With Russia's software track record, I'm not surprised it sucks:
Starforce
X-Blades
Operation: Matriarchy

I purchased this game, and while gameplay was rather repetitive and unrewarding, the awesome soundtrack was enough to keep me playing until I hit some major issues. When I got to level four, it stopped showing me my mission objectives, and then the mission started failing randomly with no explanation. Then it just crashed and I gave up.

I was willing to over-look some questionable game design, but it's got some game-ruining gameplay bugs as well.

So it happened.. When 3 companies, that never released anything decent, join forces, they make a real turd.

I'm not surprised. It was going to be crap, and now we can say - it is.
I'd rather be surprised if tihs game was awesome.
They just don't know how to make games.

This game deserves any criticism it gets because it really does suck. The controls and general gameplay is among the worst I've ever experienced. As an RTS (I guess), it's a joke. It doesent matter how many "whacky" attempts of humour you put in a game if it isn't fun to play and if you dont find russian accents and dancing sim characters resembling dictators to be funny you're out of luck there aswell.
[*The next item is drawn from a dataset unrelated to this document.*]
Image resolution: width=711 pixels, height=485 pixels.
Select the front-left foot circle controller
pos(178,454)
Somewhere out there, there's an interesting indie game that was passed over because this Stalin game got coverage. Games journalists need to think more about the responsibility that they have to the community. Maybe then blatant publicity stunts like this wouldn't work so well.
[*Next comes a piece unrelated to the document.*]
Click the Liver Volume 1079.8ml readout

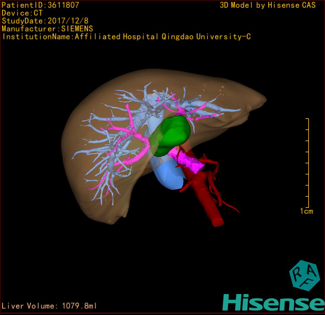pyautogui.click(x=49, y=306)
Or perhaps instead of being bitter, indie devs should realise how easy it is to actually get coverage if they even show the slightest flair.

KG

heh @ kg

@ Anonymous:
"With Russia's software track record, I'm not surprised it sucks"
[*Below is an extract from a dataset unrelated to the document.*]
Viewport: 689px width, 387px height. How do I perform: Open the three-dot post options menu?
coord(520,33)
Your list is a little selective. There are tons of great games out of Russia, I would say it is easily the most interesting country in games development right now.

Most of the really good experimental indie games aren't really full games. They're just concept sketches and ideas, normally only played for 5 minutes each.

Not many teams actually take it further (Goo, Braid etc..) and turn it into a full game. These guys did. And for that they should be applauded by the community.

Although the fact that it costs actual money gives us liscence to call it a turd if that's what it is!

Obviously, they lied about rakija. This game has nothing to do with Serbia.

There is a line that even I don't quite understand, between paying way in advance for Zeno Clash, just knowing it would be cool, and watching the trailers for Stalin vs Martians with bemusement, but knowing in my heart of hearts that the game would ultimately be ca-ca. I am so proud of my judgement right now.

@Kieron: Oh SNAP!

HAHAHAHAHAHAHAHAHAHAHAHA!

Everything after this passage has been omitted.